▸ **Task details**: Leaving out all pictures, return exactly the lines from the one that contains "Task: Switch to Debug mode in the sidebar" through the end of the data below.

▸ **Material for this exercise**:
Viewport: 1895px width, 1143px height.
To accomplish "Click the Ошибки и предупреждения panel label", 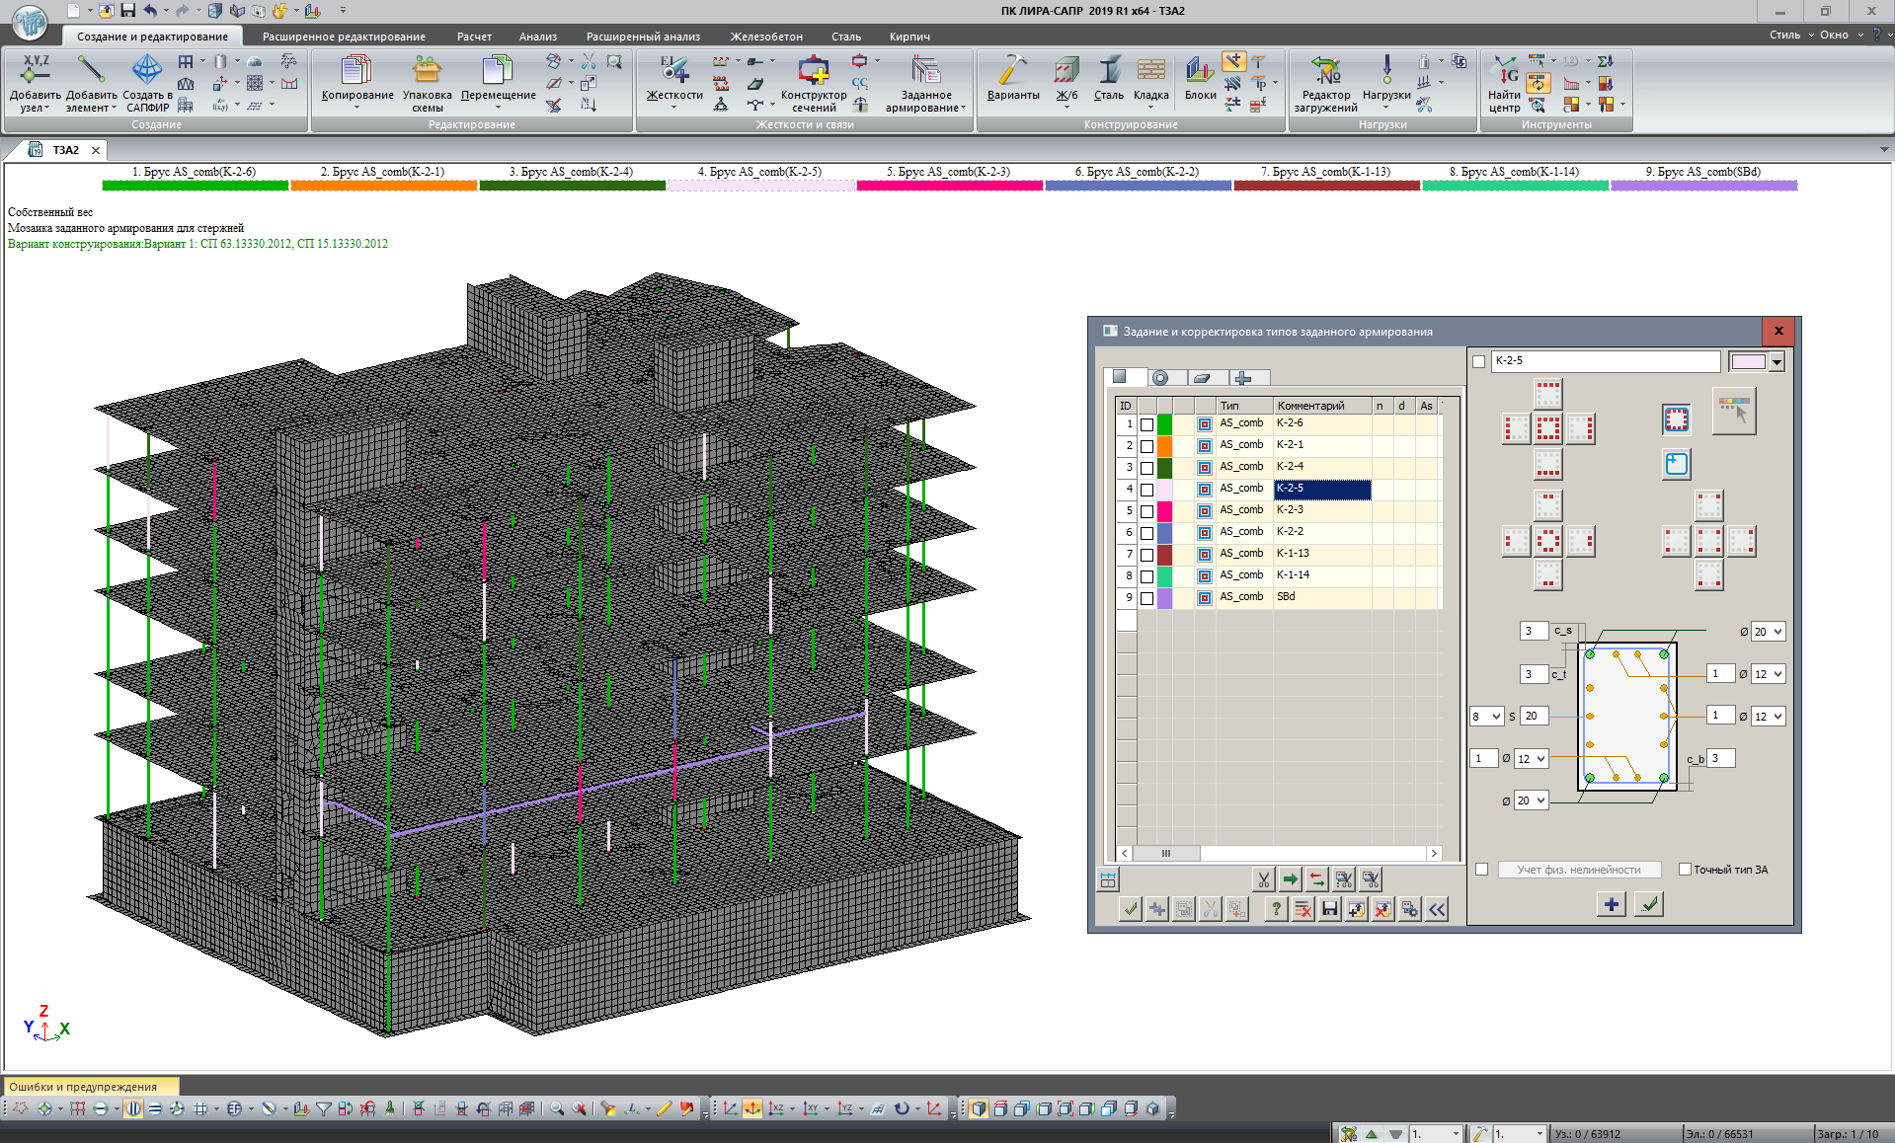I will point(83,1087).

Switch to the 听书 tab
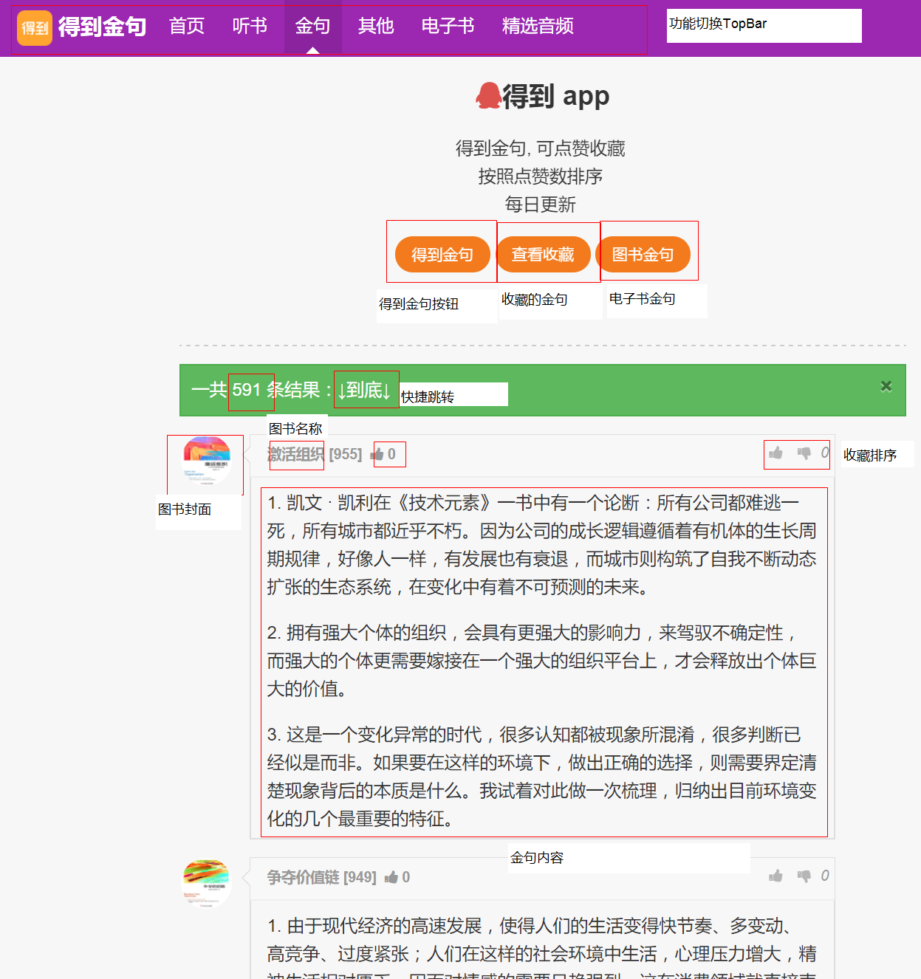(250, 27)
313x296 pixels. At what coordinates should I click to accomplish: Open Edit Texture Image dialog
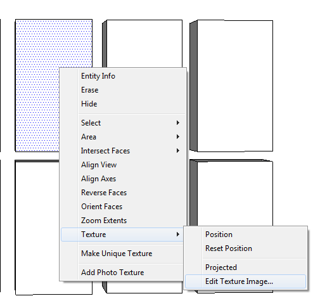pyautogui.click(x=245, y=281)
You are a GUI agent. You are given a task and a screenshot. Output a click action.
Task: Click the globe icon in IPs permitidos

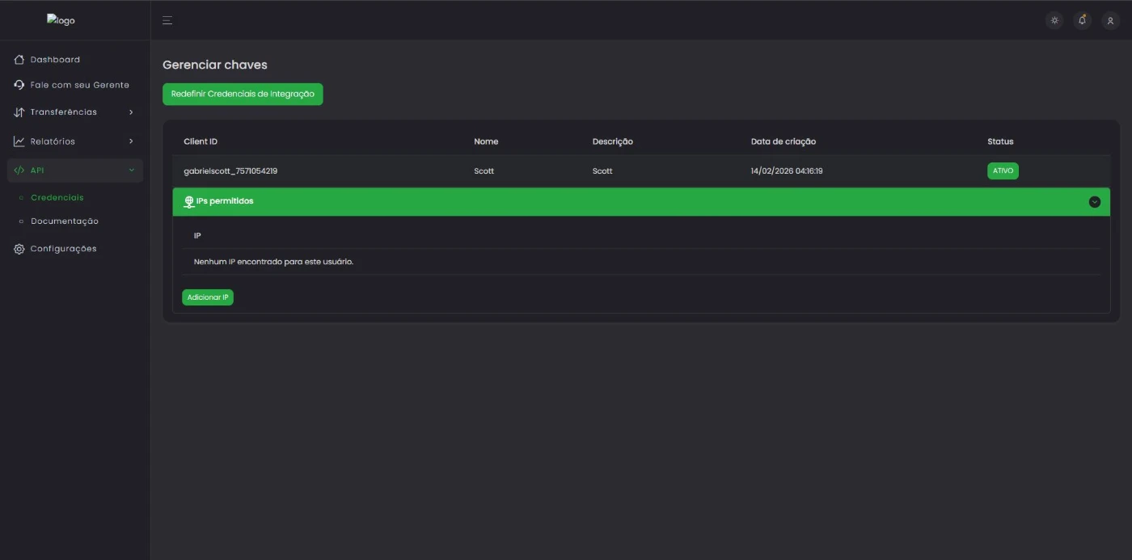(189, 201)
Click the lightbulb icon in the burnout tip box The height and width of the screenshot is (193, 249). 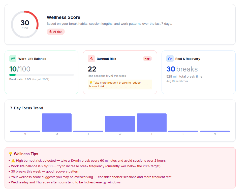point(91,83)
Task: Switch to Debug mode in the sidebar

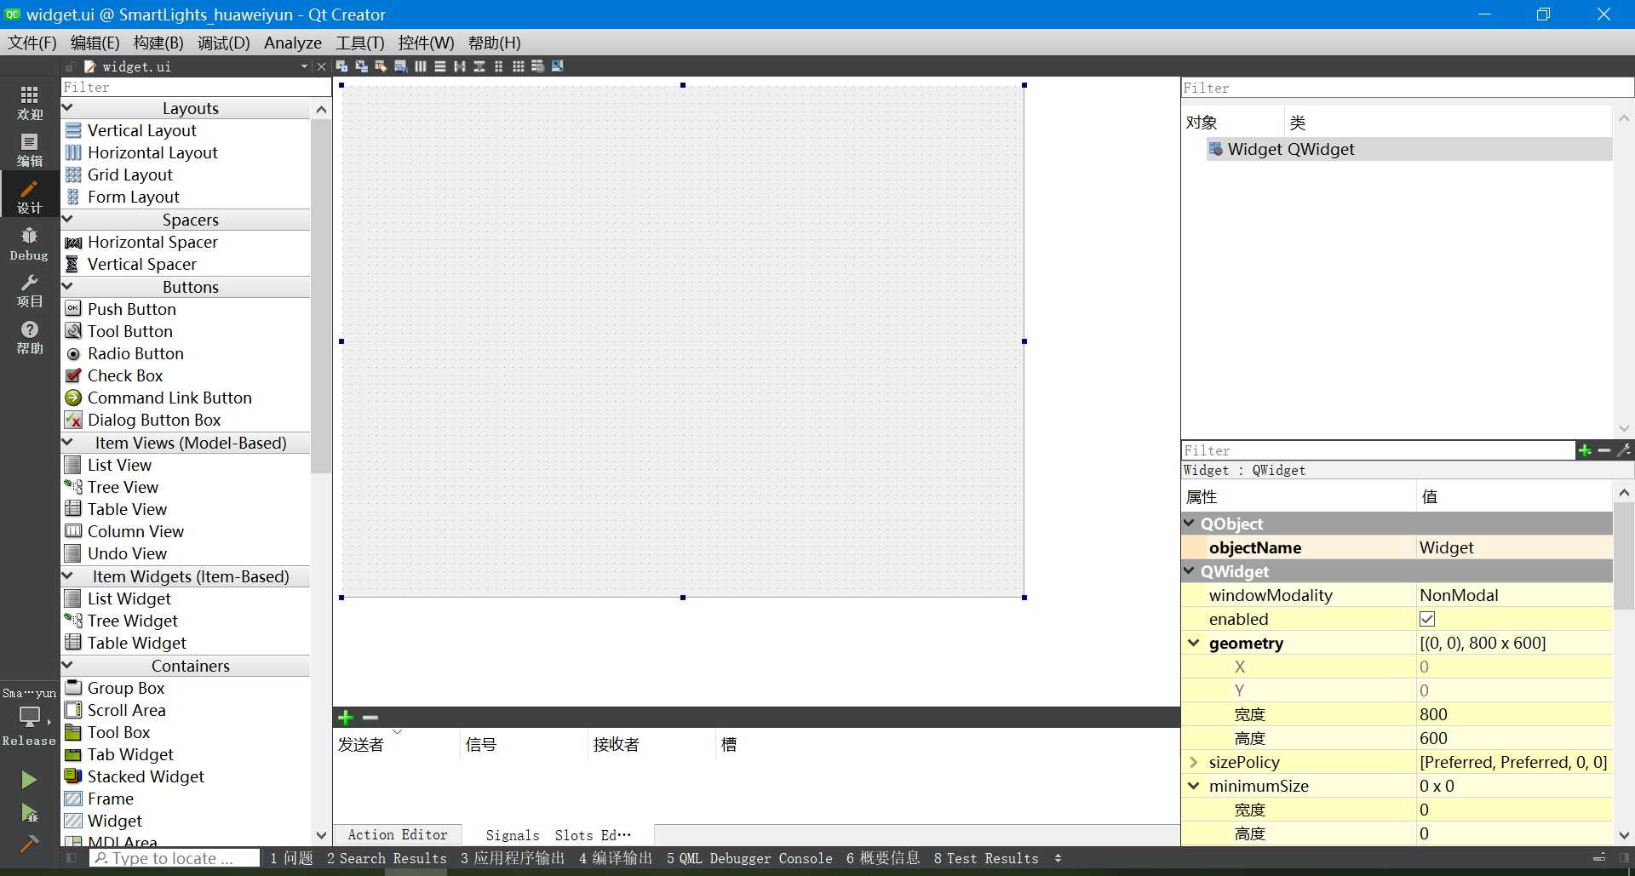Action: click(29, 244)
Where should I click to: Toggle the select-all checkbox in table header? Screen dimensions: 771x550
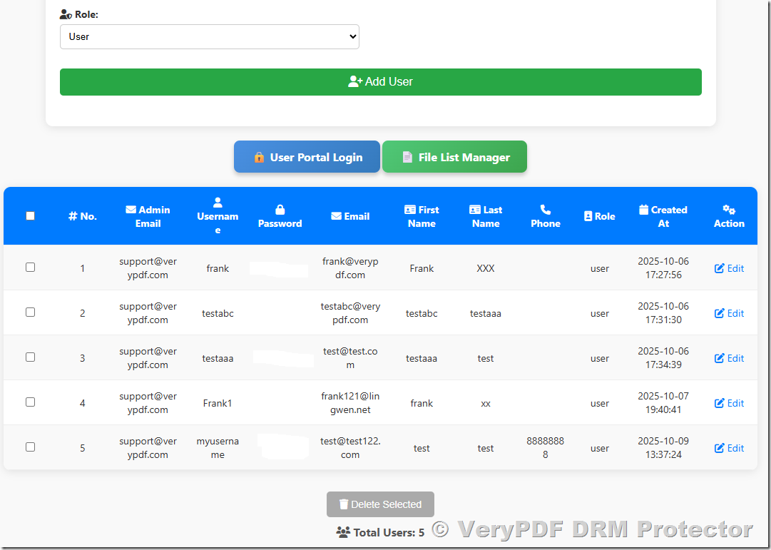[30, 215]
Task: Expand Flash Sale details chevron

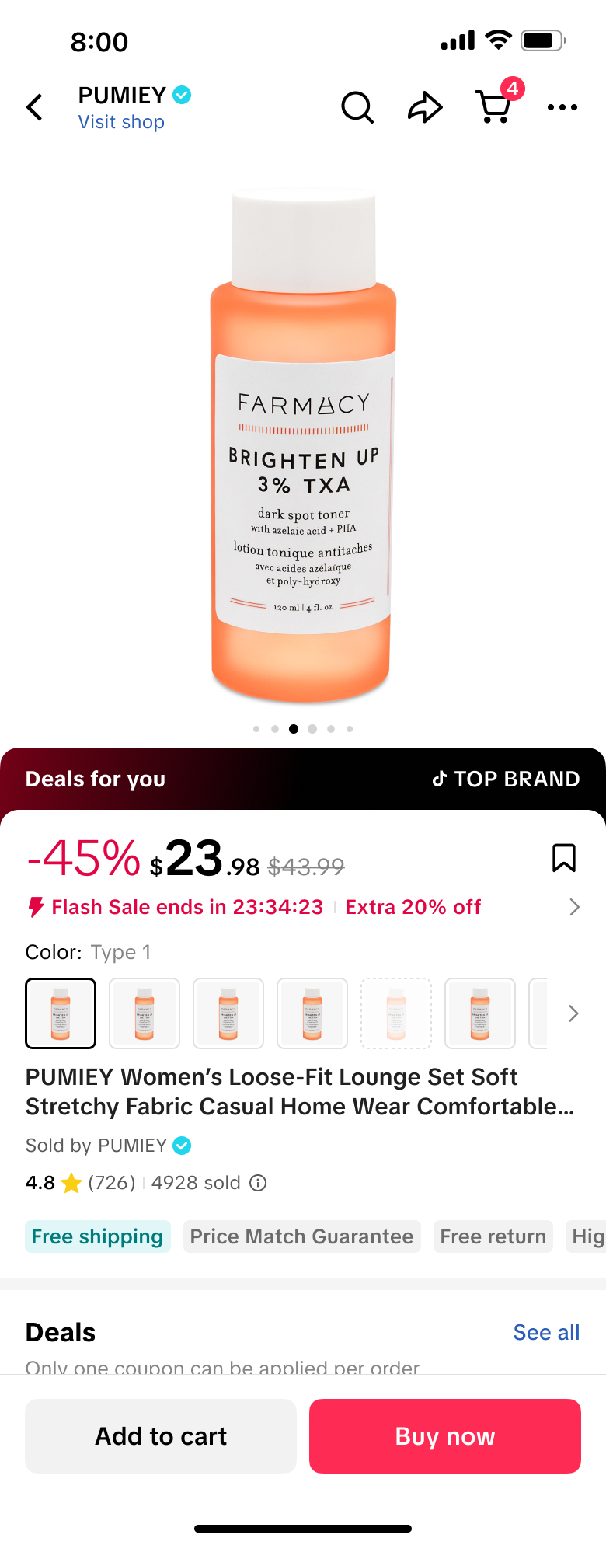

▸ **Response below**:
Task: Switch to Debug mode in the sidebar

Action: click(29, 244)
Where should I click to: Toggle the select-all checkbox in table header? Screen dimensions: 771x550
[30, 215]
Task: Expand Flash Sale details chevron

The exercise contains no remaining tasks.